Social protest is an important part of that culture, and barely a day goes by without some sort of unrest. In 2002 two people were killed and hundreds injured in demonstrations against the privatisation of two electricity companies. A transport strike against obligatory vehicle insurance brought the city to a standstill for a week last year and the Colca canyon, an important tourist attraction, was inaccessible for 10 days because of roadblocks. In recent months farmers have congregated in Arequipa to protest against the US trade deal.

Mr Humala’s support in Arequipa also represents a wider resentment evident across Peru towards the politicos de siempre (permanent politicians), the country’s stale political establishment. He likes to call himself the “anti-system” candidate, in a self-conscious echo of Alberto Fujimori, Peru’s president between 1990 and 2000 who cast himself as an “outsider” even when he was seeking re-election.

Unusually for Peru, the country is going to the polls at a time of economic boom. Gross domestic product grew by 6.7 per cent last year, compared with 4.81 per cent in 2004. The economy has expanded for 54 consecutive months, according to the National Statistics and Information Institute.

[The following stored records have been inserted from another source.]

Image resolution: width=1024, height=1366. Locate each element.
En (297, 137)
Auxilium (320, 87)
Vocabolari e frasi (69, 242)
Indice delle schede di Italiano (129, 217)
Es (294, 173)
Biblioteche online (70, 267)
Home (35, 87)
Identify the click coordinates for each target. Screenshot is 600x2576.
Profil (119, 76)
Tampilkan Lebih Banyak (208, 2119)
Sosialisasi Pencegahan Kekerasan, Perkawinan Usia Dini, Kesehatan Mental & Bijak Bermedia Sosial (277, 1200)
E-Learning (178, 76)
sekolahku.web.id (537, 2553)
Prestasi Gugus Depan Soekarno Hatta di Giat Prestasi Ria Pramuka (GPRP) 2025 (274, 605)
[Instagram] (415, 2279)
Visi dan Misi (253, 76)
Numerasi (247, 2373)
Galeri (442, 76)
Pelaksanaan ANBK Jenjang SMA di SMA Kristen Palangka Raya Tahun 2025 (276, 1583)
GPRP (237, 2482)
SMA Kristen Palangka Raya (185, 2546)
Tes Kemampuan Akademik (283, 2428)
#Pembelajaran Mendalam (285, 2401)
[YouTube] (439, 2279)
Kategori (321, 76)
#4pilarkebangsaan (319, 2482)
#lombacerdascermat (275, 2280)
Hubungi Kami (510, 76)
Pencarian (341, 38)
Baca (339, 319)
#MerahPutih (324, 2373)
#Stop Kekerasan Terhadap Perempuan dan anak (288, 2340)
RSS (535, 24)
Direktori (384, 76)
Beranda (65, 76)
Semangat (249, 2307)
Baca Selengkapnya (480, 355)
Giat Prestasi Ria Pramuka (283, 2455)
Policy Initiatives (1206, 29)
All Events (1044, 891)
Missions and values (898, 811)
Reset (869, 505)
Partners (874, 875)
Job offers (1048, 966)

But Peru has a very young population – the median age is about 25 – and its workforce is growing by about 3 per cent a year. Even average GDP growth of 4.5 per cent over the past 15 years – though exceptional in terms of Peru’s history – has not been fast enough to make a serious dent in the labour market. Underemployment remains a widespread problem throughout Peru.

“Poverty levels remain about the same, quality of life hasn’t improved and the labour market is static,” says Fritz Du Bois, of the Peruvian Economic Institute, a free-market think-tank in Lima. “At the same time we have a whole generation of Peruvians accustomed to hearing how well we’re doing. This brings considerable frustration and irritation.”

Some analysts also point to Mr Humala’s psychological appeal. “There is a self-esteem problem at the heart of the Peruvian psyche,” says Mr Cotler. “In the past two decades we have had the highest inflation in our history, the most vicious terrorism in South America, we were the world’s biggest producer of cocaine and we had the corruption of the Fujimori years. Incan nationalism is a refuge from that recent history.”

For the moment, many opponents of Mr Humala are seeking solace in polls that show Ms Flores would easily defeat him in a second-round run-off. But according to the most recent polls, Mr Humala is the first-choice candidate outside the capital. As Mr Mendoza notes: “Yes, they [Lima] are 27 per cent of the population but they should never forget that we are 73 per cent”.